▶ How to complete this task
Transcribe each entry so that nothing differs from the original.

▶ Records provided
# # # #
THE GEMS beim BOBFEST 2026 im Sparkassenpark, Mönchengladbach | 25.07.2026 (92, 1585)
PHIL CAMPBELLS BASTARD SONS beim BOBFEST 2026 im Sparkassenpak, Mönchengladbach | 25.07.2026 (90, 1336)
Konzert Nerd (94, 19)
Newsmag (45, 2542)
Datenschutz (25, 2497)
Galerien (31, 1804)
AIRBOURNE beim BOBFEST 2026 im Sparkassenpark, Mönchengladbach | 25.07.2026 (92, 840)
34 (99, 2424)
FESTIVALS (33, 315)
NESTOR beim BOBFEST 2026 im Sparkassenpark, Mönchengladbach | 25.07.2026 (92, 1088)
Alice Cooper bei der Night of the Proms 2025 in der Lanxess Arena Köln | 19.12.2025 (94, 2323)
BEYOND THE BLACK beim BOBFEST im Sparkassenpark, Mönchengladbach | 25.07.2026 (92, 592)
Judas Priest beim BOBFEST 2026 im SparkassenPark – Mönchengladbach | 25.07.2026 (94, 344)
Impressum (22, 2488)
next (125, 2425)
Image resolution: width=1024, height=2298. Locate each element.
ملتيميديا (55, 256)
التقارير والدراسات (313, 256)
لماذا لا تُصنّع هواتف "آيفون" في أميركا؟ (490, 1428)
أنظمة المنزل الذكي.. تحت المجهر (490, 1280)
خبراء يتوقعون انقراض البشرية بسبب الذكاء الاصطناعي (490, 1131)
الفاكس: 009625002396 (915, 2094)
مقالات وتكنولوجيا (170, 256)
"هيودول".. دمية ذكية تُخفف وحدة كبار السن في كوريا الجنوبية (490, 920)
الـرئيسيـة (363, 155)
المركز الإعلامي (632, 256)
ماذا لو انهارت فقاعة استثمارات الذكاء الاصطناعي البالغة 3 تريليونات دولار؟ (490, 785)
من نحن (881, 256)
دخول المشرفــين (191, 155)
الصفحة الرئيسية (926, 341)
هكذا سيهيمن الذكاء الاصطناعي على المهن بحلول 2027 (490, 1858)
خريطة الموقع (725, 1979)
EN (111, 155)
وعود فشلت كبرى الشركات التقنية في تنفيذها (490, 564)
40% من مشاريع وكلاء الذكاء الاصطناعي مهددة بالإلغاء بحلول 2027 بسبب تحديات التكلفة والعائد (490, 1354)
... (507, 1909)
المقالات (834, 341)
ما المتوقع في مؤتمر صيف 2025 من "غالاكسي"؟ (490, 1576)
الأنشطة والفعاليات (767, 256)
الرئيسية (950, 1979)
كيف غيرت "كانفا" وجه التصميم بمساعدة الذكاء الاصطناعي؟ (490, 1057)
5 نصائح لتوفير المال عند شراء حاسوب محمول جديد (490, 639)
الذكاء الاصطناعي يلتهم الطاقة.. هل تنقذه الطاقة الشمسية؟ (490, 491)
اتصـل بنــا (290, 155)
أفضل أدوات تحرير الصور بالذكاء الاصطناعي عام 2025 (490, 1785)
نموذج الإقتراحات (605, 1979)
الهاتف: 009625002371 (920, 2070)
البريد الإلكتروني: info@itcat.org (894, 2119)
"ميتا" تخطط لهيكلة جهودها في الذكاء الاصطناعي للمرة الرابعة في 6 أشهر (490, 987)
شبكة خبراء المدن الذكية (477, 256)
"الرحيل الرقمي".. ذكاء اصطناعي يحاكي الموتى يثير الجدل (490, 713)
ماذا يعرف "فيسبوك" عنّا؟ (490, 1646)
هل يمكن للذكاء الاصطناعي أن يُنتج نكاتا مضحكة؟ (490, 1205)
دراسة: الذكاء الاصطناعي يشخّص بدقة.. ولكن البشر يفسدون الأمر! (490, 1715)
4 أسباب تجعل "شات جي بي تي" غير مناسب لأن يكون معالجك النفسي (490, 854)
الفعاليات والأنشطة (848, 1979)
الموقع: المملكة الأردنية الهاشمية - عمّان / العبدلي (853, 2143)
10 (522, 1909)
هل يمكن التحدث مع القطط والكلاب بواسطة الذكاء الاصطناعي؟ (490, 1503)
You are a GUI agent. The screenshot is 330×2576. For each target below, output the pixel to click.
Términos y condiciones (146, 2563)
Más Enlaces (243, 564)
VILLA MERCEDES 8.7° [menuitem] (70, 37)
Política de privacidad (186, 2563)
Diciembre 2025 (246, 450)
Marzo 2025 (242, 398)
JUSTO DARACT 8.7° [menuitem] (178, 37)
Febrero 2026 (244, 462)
# # # #
▶ The completed task
THE GEMS beim BOBFEST 2026 im Sparkassenpark, Mönchengladbach | 25.07.2026 (92, 1585)
PHIL CAMPBELLS BASTARD SONS beim BOBFEST 2026 im Sparkassenpak, Mönchengladbach | 25.07.2026 (90, 1336)
Konzert Nerd (94, 19)
Newsmag (45, 2542)
Datenschutz (25, 2497)
Galerien (31, 1804)
AIRBOURNE beim BOBFEST 2026 im Sparkassenpark, Mönchengladbach | 25.07.2026 (92, 840)
34 (99, 2424)
FESTIVALS (33, 315)
NESTOR beim BOBFEST 2026 im Sparkassenpark, Mönchengladbach | 25.07.2026 (92, 1088)
Alice Cooper bei der Night of the Proms 2025 in der Lanxess Arena Köln | 19.12.2025 (94, 2323)
BEYOND THE BLACK beim BOBFEST im Sparkassenpark, Mönchengladbach | 25.07.2026 (92, 592)
Judas Priest beim BOBFEST 2026 im SparkassenPark – Mönchengladbach | 25.07.2026 (94, 344)
Impressum (22, 2488)
next (125, 2425)
Image resolution: width=1024, height=2298. Locate each element.
ملتيميديا (55, 256)
التقارير والدراسات (313, 256)
لماذا لا تُصنّع هواتف "آيفون" في أميركا؟ (490, 1428)
أنظمة المنزل الذكي.. تحت المجهر (490, 1280)
خبراء يتوقعون انقراض البشرية بسبب الذكاء الاصطناعي (490, 1131)
الفاكس: 009625002396 (915, 2094)
مقالات وتكنولوجيا (170, 256)
"هيودول".. دمية ذكية تُخفف وحدة كبار السن في كوريا الجنوبية (490, 920)
الـرئيسيـة (363, 155)
المركز الإعلامي (632, 256)
ماذا لو انهارت فقاعة استثمارات الذكاء الاصطناعي البالغة 3 تريليونات دولار؟ (490, 785)
من نحن (881, 256)
دخول المشرفــين (191, 155)
الصفحة الرئيسية (926, 341)
هكذا سيهيمن الذكاء الاصطناعي على المهن بحلول 2027 (490, 1858)
خريطة الموقع (725, 1979)
EN (111, 155)
وعود فشلت كبرى الشركات التقنية في تنفيذها (490, 564)
40% من مشاريع وكلاء الذكاء الاصطناعي مهددة بالإلغاء بحلول 2027 بسبب تحديات التكلفة والعائد (490, 1354)
... (507, 1909)
المقالات (834, 341)
ما المتوقع في مؤتمر صيف 2025 من "غالاكسي"؟ (490, 1576)
الأنشطة والفعاليات (767, 256)
الرئيسية (950, 1979)
كيف غيرت "كانفا" وجه التصميم بمساعدة الذكاء الاصطناعي؟ (490, 1057)
5 نصائح لتوفير المال عند شراء حاسوب محمول جديد (490, 639)
الذكاء الاصطناعي يلتهم الطاقة.. هل تنقذه الطاقة الشمسية؟ (490, 491)
اتصـل بنــا (290, 155)
أفضل أدوات تحرير الصور بالذكاء الاصطناعي عام 2025 (490, 1785)
نموذج الإقتراحات (605, 1979)
الهاتف: 009625002371 (920, 2070)
البريد الإلكتروني: info@itcat.org (894, 2119)
"ميتا" تخطط لهيكلة جهودها في الذكاء الاصطناعي للمرة الرابعة في 6 أشهر (490, 987)
شبكة خبراء المدن الذكية (477, 256)
"الرحيل الرقمي".. ذكاء اصطناعي يحاكي الموتى يثير الجدل (490, 713)
ماذا يعرف "فيسبوك" عنّا؟ (490, 1646)
هل يمكن للذكاء الاصطناعي أن يُنتج نكاتا مضحكة؟ (490, 1205)
دراسة: الذكاء الاصطناعي يشخّص بدقة.. ولكن البشر يفسدون الأمر! (490, 1715)
4 أسباب تجعل "شات جي بي تي" غير مناسب لأن يكون معالجك النفسي (490, 854)
الفعاليات والأنشطة (848, 1979)
الموقع: المملكة الأردنية الهاشمية - عمّان / العبدلي (853, 2143)
10 (522, 1909)
هل يمكن التحدث مع القطط والكلاب بواسطة الذكاء الاصطناعي؟ (490, 1503)
You are a GUI agent. The screenshot is 330×2576. For each target below, output the pixel to click.
Términos y condiciones (146, 2563)
Más Enlaces (243, 564)
VILLA MERCEDES 8.7° [menuitem] (70, 37)
Política de privacidad (186, 2563)
Diciembre 2025 (246, 450)
Marzo 2025 (242, 398)
JUSTO DARACT 8.7° [menuitem] (178, 37)
Febrero 2026 (244, 462)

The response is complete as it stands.